IMF advises ECB to expand its QE:
“The International Monetary Fund issued yesterday its annual report on the Eurozone’s economy. The tone of this report is somewhat alerting as the institution warns about contagion fears, high unemployment and lack of growth in the Eurozone. Also, it is stated that all the necessary tools must be used and ready to deploy to save banks. Hence, the European banking system should continue to have access to liquidity and sovereign debt markets must be maintained in order. Furthermore, it fosters the ECB to expand its quantitative easing (QE) program beyond September 2016. In addition, the IMF is pushing the ECB to use the exact same tools used by the United States since 2008 with the results we are now seeing. In other words, the ECB has to face against lack of growth with monetary tools that have proven to be inefficient to create growth and to avoid deflation. This does not the IMF to forecast a Eurozone GDP Growth of 1.5% this year and 1.7% next year. We remain even more sceptical about those forecasts as unemployment in the Eurozone is still high, averaging around 11% and near 25% in Greece and Spain and we anticipate QE will not have the desired effects. EUR/USD price action is mainly driven by the US this week against a backdrop of FOMC meeting and Q2 GDP. However, we think that European Business confidence as well as start of negotiations for the third Greek Bailout and its uncertainties will provide downside pressure to the pair which is likely to challenge again the 1.1000 level.”
The Risk Today
EUR/USD has decreased and is now holding below 1.1100. Hourly resistance lies at 1.1278 (29/06/2015 high). Stronger resistance lies at 1.1436 (18/06/2015 high). Support can be found at 1.0660 (21/04/2015 low). Over the last month, the pair is setting lower highs therefore we remain bearish. In the longer term, the symmetrical triangle from 2010-2014 favors further weakness towards parity. As a result, we view the recent sideways moves as a pause in an underlying declining trend. Key supports can be found at 1.0504 (21/03/2003 low) and 1.0000 (psychological support). Break to the upside would suggest a test of resistance at 1.1534 (03/02/2015 reaction high).

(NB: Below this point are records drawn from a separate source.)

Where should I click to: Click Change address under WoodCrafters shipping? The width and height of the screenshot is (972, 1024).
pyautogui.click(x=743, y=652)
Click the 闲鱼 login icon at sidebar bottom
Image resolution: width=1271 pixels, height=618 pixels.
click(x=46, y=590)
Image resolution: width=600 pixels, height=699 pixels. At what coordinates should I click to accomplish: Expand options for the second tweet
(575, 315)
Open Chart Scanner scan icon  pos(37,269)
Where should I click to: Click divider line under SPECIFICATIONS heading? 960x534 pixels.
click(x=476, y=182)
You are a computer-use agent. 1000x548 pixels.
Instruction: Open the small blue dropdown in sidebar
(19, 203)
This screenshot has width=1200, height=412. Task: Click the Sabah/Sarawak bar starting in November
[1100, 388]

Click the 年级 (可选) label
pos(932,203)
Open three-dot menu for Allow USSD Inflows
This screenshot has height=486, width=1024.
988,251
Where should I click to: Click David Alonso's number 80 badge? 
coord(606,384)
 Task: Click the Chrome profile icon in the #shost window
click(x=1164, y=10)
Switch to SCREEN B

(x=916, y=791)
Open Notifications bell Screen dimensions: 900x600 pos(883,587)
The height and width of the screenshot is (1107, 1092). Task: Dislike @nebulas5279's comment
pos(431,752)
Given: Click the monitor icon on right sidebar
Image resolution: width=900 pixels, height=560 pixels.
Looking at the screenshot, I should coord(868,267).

GBP/USD is now pausing. Hourly resistance is given at 1.5803 (24/06/2015 high). Support is given at the 38.2% Fibonacci retracement at 1.5409. Stronger support is given at 1.5330 (08/07/2015 low). We expect the pair to decrease again within the next few days. In the longer term, the technical structure looks like a recovery bottom whose maximum upside potential is given by the strong resistance at 1.6189 (Fibo 61% entrancement).
USD/JPY is increasing slowly. Stronger resistance still lies at 135.15 (14-year high). Hourly support is given by the 38.2% Fibonacci retracement at 122.04. Stronger support is given at 120.41 (08/07/2015 low). A long-term bullish bias is favored as long as the strong support at 115.57 (16/12/2014 low) holds. A gradual rise towards the major resistance at 135.15 (01/02/2002 high) is favored. A key support can be found at 118.18 (16/02/2015 low).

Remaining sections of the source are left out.